What you are asked to do
Set out everything from the start of the records down to the line containing "Image resolution: width=1238", inclusive, as a numbered list with blank lines omitted.

Records for the task

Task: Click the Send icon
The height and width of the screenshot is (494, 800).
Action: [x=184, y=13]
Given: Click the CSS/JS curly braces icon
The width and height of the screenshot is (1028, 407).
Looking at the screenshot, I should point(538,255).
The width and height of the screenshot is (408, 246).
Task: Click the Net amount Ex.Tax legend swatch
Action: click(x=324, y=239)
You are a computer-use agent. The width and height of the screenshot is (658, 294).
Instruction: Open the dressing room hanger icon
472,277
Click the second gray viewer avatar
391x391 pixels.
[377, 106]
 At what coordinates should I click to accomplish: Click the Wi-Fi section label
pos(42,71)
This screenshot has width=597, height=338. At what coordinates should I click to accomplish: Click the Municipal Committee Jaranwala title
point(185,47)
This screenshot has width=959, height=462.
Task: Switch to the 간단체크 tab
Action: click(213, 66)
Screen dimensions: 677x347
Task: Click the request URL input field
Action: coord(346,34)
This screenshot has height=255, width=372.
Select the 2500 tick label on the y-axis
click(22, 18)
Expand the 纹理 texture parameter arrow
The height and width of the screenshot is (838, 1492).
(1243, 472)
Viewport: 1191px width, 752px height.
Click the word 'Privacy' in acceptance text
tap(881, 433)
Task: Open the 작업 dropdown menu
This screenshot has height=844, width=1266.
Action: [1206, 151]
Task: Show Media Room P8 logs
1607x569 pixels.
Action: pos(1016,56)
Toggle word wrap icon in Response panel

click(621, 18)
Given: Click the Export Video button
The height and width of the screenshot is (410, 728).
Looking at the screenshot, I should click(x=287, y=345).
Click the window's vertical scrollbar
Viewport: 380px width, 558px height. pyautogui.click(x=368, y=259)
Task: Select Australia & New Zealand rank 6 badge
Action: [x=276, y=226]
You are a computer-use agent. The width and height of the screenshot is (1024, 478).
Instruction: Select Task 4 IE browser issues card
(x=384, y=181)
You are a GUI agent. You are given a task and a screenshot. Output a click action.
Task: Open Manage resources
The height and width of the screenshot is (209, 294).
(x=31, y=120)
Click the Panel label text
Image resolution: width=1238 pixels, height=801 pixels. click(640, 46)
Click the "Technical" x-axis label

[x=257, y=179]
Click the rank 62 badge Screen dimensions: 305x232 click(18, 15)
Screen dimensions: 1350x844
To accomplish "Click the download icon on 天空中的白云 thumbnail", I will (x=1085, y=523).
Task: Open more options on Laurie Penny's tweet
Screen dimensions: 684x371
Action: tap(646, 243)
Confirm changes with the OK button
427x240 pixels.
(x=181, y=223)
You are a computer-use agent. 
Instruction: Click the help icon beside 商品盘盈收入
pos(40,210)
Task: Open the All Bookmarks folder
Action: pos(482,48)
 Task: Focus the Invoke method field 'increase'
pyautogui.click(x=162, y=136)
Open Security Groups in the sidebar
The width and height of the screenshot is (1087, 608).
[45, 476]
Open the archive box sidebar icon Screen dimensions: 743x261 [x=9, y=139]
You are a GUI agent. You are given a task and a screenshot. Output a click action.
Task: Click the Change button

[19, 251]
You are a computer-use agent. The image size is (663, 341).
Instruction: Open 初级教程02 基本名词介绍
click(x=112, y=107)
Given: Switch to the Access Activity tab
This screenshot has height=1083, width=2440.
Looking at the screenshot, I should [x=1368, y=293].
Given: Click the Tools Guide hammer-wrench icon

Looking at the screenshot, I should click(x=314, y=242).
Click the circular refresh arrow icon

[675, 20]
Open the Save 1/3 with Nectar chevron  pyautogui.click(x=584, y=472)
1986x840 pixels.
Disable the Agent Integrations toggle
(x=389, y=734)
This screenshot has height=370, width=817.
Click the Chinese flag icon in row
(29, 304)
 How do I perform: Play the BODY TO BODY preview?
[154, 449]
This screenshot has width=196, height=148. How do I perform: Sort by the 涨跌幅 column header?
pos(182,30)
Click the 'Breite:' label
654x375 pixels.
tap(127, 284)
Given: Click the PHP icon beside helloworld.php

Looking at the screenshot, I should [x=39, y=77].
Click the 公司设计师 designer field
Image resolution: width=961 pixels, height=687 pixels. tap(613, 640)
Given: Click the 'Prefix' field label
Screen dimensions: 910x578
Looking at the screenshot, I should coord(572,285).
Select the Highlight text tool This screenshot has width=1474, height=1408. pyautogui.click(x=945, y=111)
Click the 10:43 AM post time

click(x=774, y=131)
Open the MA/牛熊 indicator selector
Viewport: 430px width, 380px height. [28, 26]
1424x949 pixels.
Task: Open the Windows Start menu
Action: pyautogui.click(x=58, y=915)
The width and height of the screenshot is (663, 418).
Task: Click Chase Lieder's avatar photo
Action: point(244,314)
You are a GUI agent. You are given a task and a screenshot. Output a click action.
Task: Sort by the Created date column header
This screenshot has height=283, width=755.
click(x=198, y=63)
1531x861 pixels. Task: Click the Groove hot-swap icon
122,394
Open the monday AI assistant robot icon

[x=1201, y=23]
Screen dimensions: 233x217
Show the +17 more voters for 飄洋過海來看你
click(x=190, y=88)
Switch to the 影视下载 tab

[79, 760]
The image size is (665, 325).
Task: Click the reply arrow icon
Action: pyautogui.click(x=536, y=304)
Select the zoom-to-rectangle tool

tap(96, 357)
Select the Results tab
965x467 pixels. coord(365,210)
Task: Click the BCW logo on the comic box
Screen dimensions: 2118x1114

Exercise answer
1. Task: Click the Send icon
2. The height and width of the screenshot is (494, 800).
3. Action: [x=184, y=13]
4. Given: Click the CSS/JS curly braces icon
5. The width and height of the screenshot is (1028, 407).
6. Looking at the screenshot, I should point(538,255).
7. The width and height of the screenshot is (408, 246).
8. Task: Click the Net amount Ex.Tax legend swatch
9. Action: click(x=324, y=239)
10. You are a computer-use agent. The width and height of the screenshot is (658, 294).
11. Instruction: Open the dressing room hanger icon
12. 472,277
13. Click the second gray viewer avatar
14. 391x391 pixels.
15. [377, 106]
16.  At what coordinates should I click to accomplish: Click the Wi-Fi section label
17. pos(42,71)
18. This screenshot has width=597, height=338. At what coordinates should I click to accomplish: Click the Municipal Committee Jaranwala title
19. point(185,47)
20. This screenshot has width=959, height=462.
21. Task: Switch to the 간단체크 tab
22. Action: click(213, 66)
23. Screen dimensions: 677x347
24. Task: Click the request URL input field
25. Action: coord(346,34)
26. This screenshot has height=255, width=372.
27. Select the 2500 tick label on the y-axis
28. click(22, 18)
29. Expand the 纹理 texture parameter arrow
30. The height and width of the screenshot is (838, 1492).
31. (1243, 472)
32. Viewport: 1191px width, 752px height.
33. Click the word 'Privacy' in acceptance text
34. tap(881, 433)
35. Task: Open the 작업 dropdown menu
36. This screenshot has height=844, width=1266.
37. Action: [1206, 151]
38. Task: Show Media Room P8 logs
39. 1607x569 pixels.
40. Action: pos(1016,56)
41. Toggle word wrap icon in Response panel
42. click(621, 18)
43. Given: Click the Export Video button
44. The height and width of the screenshot is (410, 728).
45. Looking at the screenshot, I should click(x=287, y=345).
46. Click the window's vertical scrollbar
47. Viewport: 380px width, 558px height. pyautogui.click(x=368, y=259)
48. Task: Select Australia & New Zealand rank 6 badge
49. Action: [x=276, y=226]
50. You are a computer-use agent. The width and height of the screenshot is (1024, 478).
51. Instruction: Select Task 4 IE browser issues card
52. (x=384, y=181)
53. You are a GUI agent. You are given a task and a screenshot. Output a click action.
54. Task: Open Manage resources
55. The height and width of the screenshot is (209, 294).
56. (x=31, y=120)
57. Click the Panel label text
58. Image resolution: width=1238 pixels, height=801 pixels. click(640, 46)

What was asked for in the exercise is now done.